● **Work request**:
Copy the records out again in full, keeping them identical.

● **Records from a dataset**:
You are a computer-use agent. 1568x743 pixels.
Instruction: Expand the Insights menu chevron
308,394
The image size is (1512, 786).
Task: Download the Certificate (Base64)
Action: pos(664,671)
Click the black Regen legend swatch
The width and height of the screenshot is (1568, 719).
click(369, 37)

● **Answer box**:
You are a computer-use agent. 1568x743 pixels.
Instruction: Expand the Insights menu chevron
308,394
The image size is (1512, 786).
Task: Download the Certificate (Base64)
Action: pos(664,671)
Click the black Regen legend swatch
The width and height of the screenshot is (1568, 719).
click(369, 37)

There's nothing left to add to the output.